Depuis leur mise en oeuvre, les 35 heures font l'objet de critiques péremptoires. Au mépris de la réalité, certains soutiennent que les lois Aubry ont créé un carcan rigide bridant les besoins de flexibilité des entreprises, et sont responsables des difficultés économiques de notre pays. Il nous paraît utile de rappeler quelques faits et réalités.
La durée légale n'est qu'un seuil de déclenchement de rémunérations majorées. La majoration peut, en cas d'accord de modulation, être appréciée sur la moyenne de l'année. Le taux réglementaire de 25 % des majorations peut, par simple accord d'entreprise, être réduit à 10 %. Le volume des heures supplémentaires doit demeurer dans les limites d'un contingent, qui n'a cessé d'augmenter depuis 1982. Ce contingent (aujourd'hui de 220 heures par an) peut être augmenté par voie conventionnelle. L'autorisation administrative requise au-delà a même été supprimée ainsi que le repos compensateur de 50 % au-delà de la 41e heure.
Souvent conventionnelles dans d'autres pays, les dispositions relatives aux heures supplémentaires sont réglementaires dans certains, comme les États-Unis où le Fair Labor Act de 1938 fixe à 40 heures impérativement appréciées par semaine le seuil de déclenchement de majorations salariales de surcroît d'un minimum de 50 %. En restant sur le seul aspect quantitatif de la durée du travail, la France, comparée aux autres pays industrialisés, se situe dans une position intermédiaire. La durée annuelle moyenne du travail des employés (1.554 heures en 2009, selon l'OCDE) y est plus longue qu'en Belgique (1.550), Allemagne (1.390)... De même pour la durée hebdomadaire de travail réelle.

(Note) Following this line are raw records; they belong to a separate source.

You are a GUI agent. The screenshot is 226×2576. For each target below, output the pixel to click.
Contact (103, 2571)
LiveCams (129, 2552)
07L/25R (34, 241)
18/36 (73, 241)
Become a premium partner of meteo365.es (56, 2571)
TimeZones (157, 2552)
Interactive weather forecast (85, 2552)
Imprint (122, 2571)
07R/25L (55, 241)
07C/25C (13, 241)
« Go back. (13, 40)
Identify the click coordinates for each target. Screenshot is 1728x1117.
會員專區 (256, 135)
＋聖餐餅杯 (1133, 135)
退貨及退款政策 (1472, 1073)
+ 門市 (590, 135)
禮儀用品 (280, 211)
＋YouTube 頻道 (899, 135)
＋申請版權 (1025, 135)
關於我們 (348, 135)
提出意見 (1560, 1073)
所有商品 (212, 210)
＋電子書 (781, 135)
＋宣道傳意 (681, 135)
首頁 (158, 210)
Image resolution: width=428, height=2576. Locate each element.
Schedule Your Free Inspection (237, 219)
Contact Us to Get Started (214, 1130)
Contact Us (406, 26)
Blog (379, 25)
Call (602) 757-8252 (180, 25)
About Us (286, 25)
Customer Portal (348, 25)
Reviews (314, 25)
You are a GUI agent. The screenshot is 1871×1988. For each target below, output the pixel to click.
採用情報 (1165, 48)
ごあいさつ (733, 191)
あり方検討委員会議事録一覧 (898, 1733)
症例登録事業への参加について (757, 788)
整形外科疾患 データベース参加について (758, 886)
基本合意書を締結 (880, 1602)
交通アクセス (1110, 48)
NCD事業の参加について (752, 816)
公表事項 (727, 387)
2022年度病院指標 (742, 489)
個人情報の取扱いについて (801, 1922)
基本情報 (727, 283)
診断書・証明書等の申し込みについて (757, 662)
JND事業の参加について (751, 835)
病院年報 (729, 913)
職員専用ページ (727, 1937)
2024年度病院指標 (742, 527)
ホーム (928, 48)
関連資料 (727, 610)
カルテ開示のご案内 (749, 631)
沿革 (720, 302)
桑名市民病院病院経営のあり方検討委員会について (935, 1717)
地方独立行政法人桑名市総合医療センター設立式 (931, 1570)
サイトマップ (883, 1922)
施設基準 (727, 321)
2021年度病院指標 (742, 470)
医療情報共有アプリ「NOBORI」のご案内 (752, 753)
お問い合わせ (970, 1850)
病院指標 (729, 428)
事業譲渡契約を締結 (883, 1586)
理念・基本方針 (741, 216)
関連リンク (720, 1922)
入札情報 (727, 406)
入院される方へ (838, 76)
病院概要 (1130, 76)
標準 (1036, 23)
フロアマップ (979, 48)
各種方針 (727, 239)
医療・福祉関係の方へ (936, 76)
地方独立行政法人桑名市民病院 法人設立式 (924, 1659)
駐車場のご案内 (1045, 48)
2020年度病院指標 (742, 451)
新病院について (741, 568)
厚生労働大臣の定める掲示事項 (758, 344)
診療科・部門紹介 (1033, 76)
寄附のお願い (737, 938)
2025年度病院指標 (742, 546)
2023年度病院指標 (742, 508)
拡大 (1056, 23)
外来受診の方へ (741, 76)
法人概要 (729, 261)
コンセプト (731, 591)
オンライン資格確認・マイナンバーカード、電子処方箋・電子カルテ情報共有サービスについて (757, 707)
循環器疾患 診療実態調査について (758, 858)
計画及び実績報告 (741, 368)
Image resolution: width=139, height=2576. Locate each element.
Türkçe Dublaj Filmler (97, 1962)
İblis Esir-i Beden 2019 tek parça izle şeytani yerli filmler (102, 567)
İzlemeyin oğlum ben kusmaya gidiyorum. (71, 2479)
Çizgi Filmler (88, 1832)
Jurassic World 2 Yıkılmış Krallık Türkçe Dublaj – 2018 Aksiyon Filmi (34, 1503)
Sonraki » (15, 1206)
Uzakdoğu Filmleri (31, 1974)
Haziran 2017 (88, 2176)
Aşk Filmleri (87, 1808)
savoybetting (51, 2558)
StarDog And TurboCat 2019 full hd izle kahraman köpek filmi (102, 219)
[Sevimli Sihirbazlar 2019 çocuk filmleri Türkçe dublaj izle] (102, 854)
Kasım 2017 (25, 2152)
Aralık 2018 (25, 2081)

La condamnation habituelle de rigidités relatives aux 35 heures est peu fondée. Les modalités de répartition et d'aménagement des horaires sont par excellence, depuis l'ordonnance des 39 heures, le domaine de la dérogation. C'est un facteur de gains de productivité, en permettant le remplacement de normes réglementaires par des normes conventionnelles adaptées à chaque contexte. Or, les lois Aubry ont contribué à accroître le champ et l'amplitude de l'autonomie du tissu conventionnel. Un effort de simplification s'y est en outre manifesté, par exemple en unifiant les différentes formes d'annualisation des horaires. Elles ont introduit une approche plus réaliste de la notion de durée du travail, avec par exemple l'instauration de la possibilité du forfait jours pour les cadres, qui correspond davantage qu'un décompte en heures à la réalité de leur temps de travail. Plus de 10 % des salariés sont actuellement au forfait jours.
Les accords 35 heures ont généralement fait un tout indivisible de la réduction à 35 heures de la durée effective du travail, de l'adaptation des normes aux caractéristiques de l'entreprise, de la modération salariale, de l'augmentation des effectifs. Cela explique la réticence de nombreux chefs d'entreprise à remettre à plat tout cela.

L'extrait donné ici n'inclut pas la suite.